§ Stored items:
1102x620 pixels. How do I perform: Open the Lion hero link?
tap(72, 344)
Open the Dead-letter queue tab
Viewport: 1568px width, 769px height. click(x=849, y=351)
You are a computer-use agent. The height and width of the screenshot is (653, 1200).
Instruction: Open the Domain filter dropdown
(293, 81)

* * *

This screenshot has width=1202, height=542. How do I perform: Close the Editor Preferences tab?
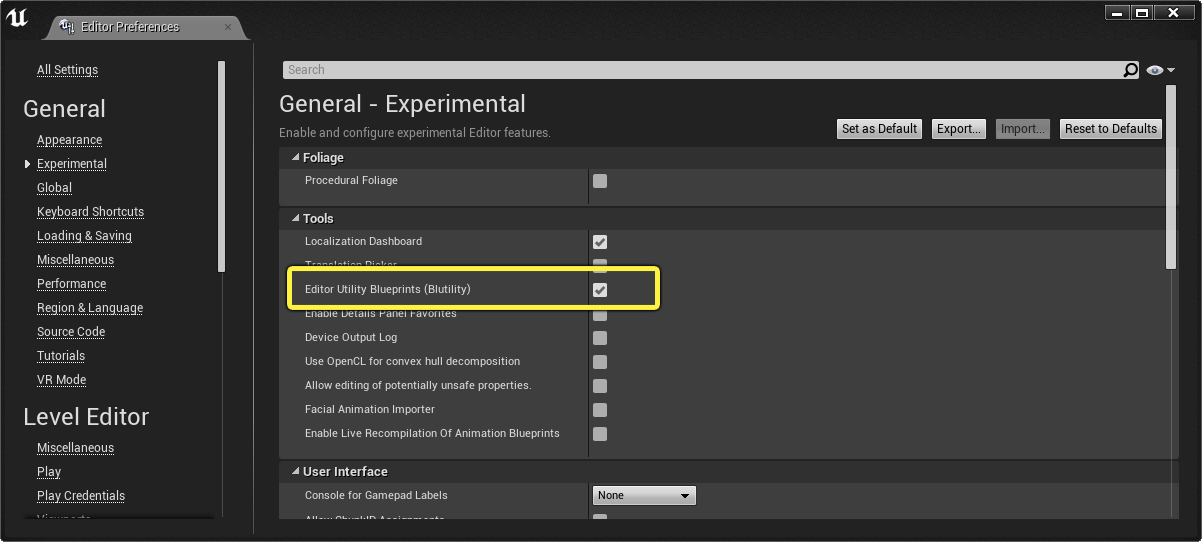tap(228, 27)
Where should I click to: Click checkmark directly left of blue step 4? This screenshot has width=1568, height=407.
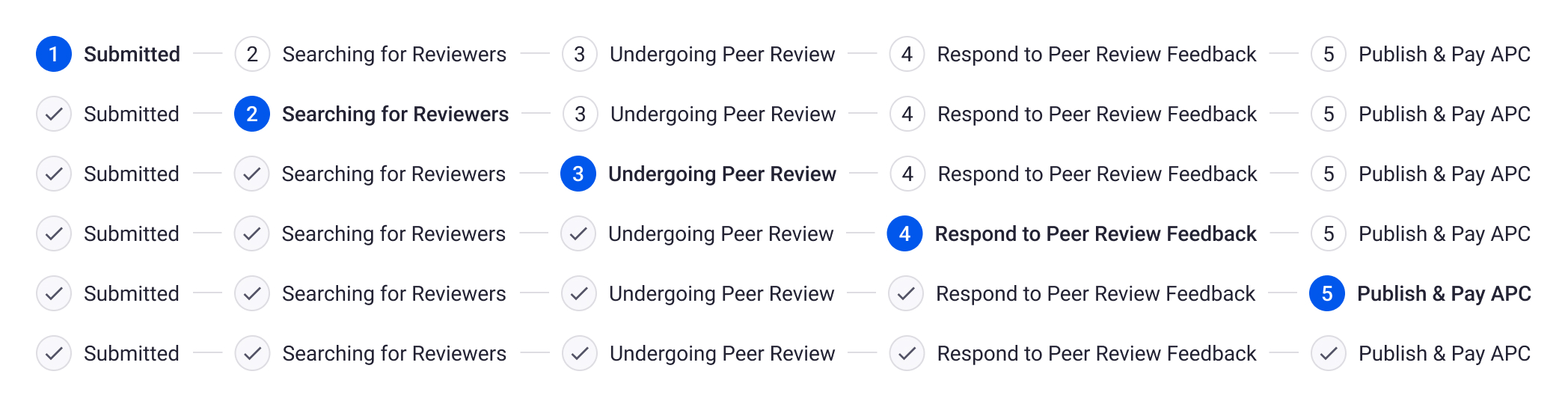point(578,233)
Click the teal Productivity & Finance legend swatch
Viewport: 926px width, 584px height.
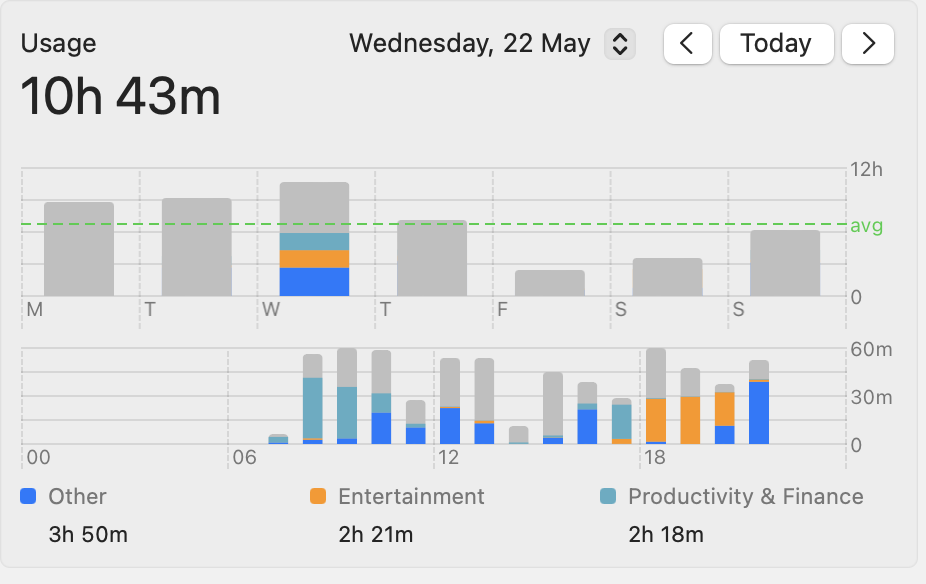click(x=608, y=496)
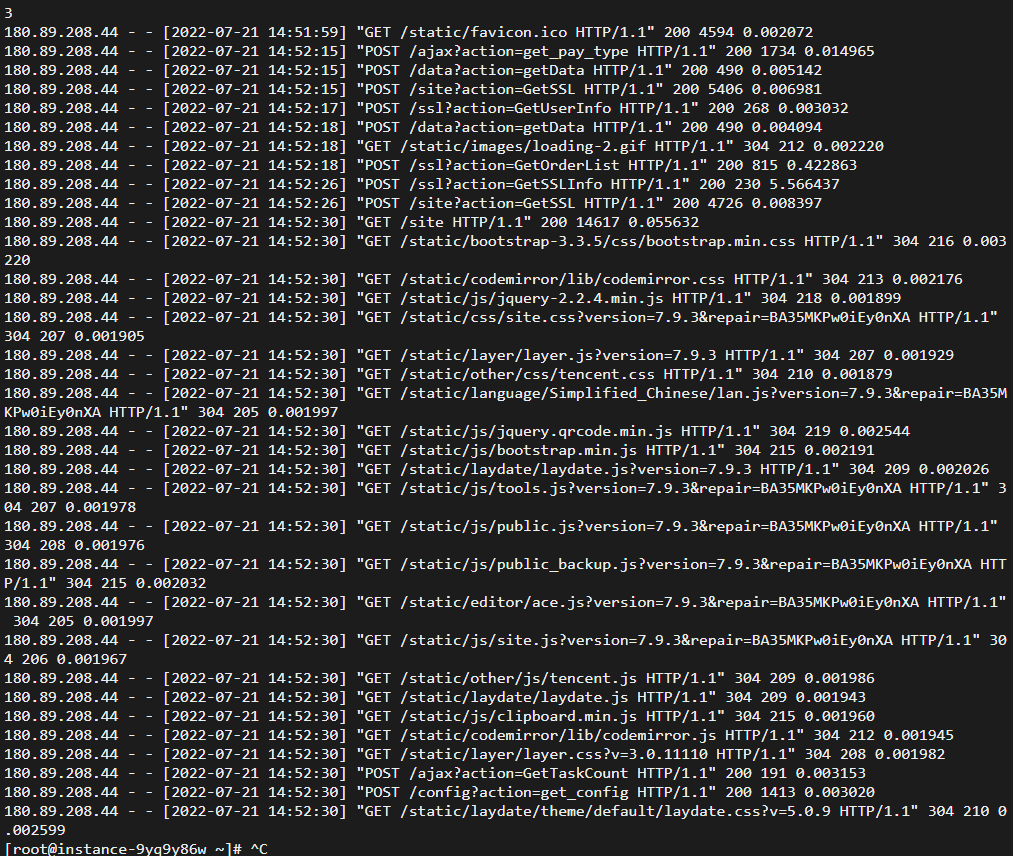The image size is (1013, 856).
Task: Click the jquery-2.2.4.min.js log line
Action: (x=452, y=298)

...

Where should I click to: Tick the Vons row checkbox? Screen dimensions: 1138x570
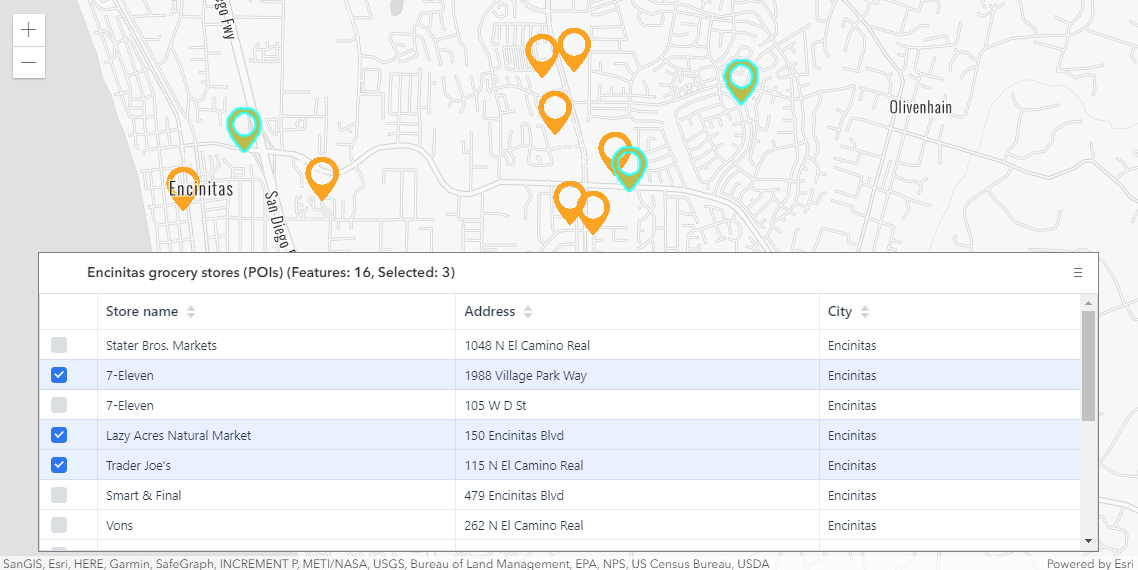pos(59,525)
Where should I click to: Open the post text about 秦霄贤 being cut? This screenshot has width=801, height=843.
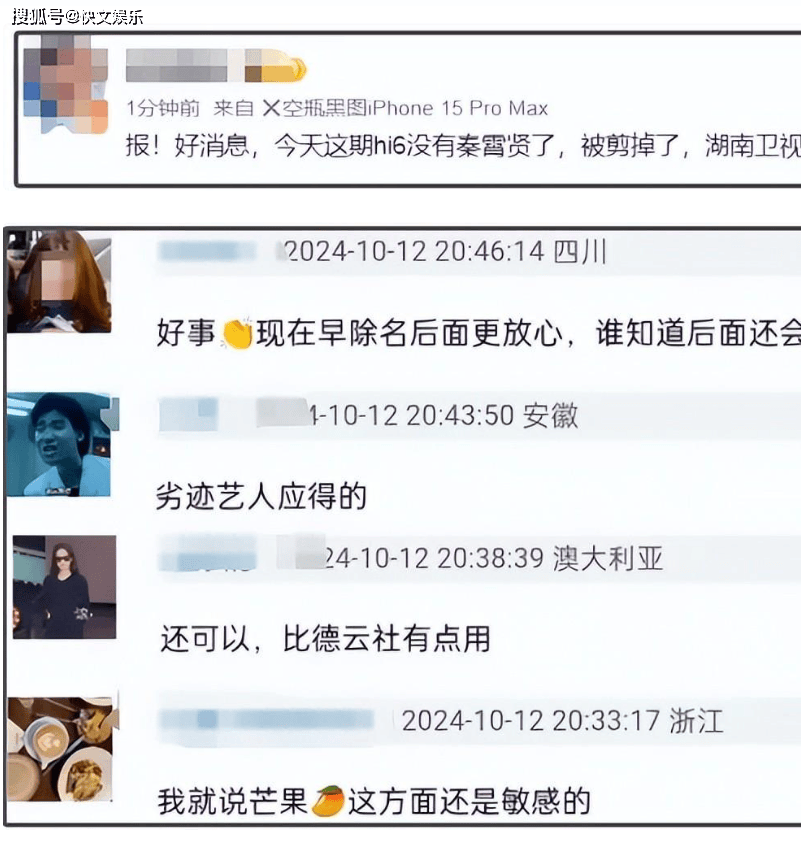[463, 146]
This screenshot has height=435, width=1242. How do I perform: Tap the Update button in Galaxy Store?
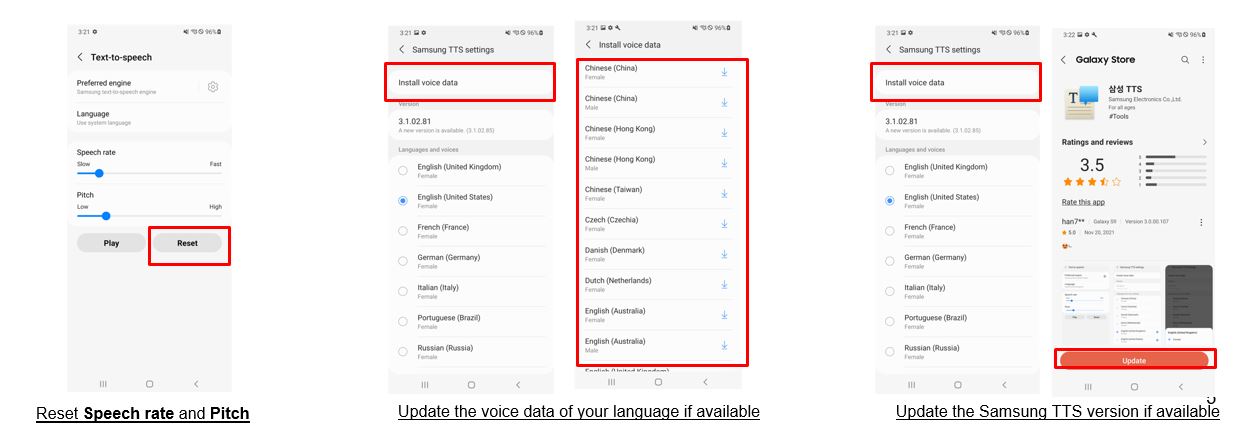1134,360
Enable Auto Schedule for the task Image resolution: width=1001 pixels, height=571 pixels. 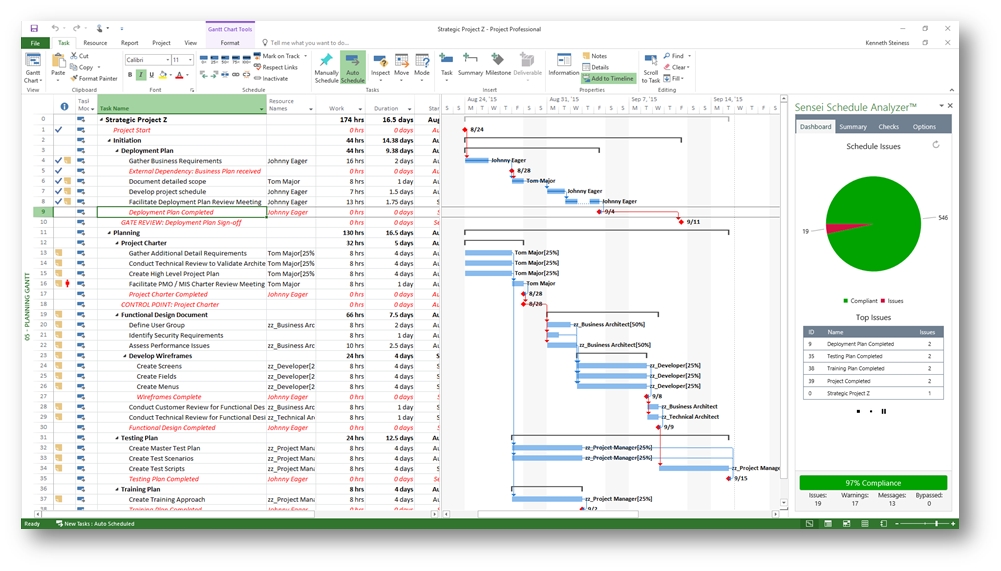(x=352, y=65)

§ DESCRIPTION OF THE TASK: One stretch of the lines above is wanted, from the line that contains "1102x620 pixels. How" through the line that contains "You are a computer-use". Output it exactly.

§ RESPONSE TO THIS EXERCISE:
1102x620 pixels. How do I perform: Open the Lion hero link?
tap(72, 344)
Open the Dead-letter queue tab
Viewport: 1568px width, 769px height. click(x=849, y=351)
You are a computer-use agent. The height and width of the screenshot is (653, 1200).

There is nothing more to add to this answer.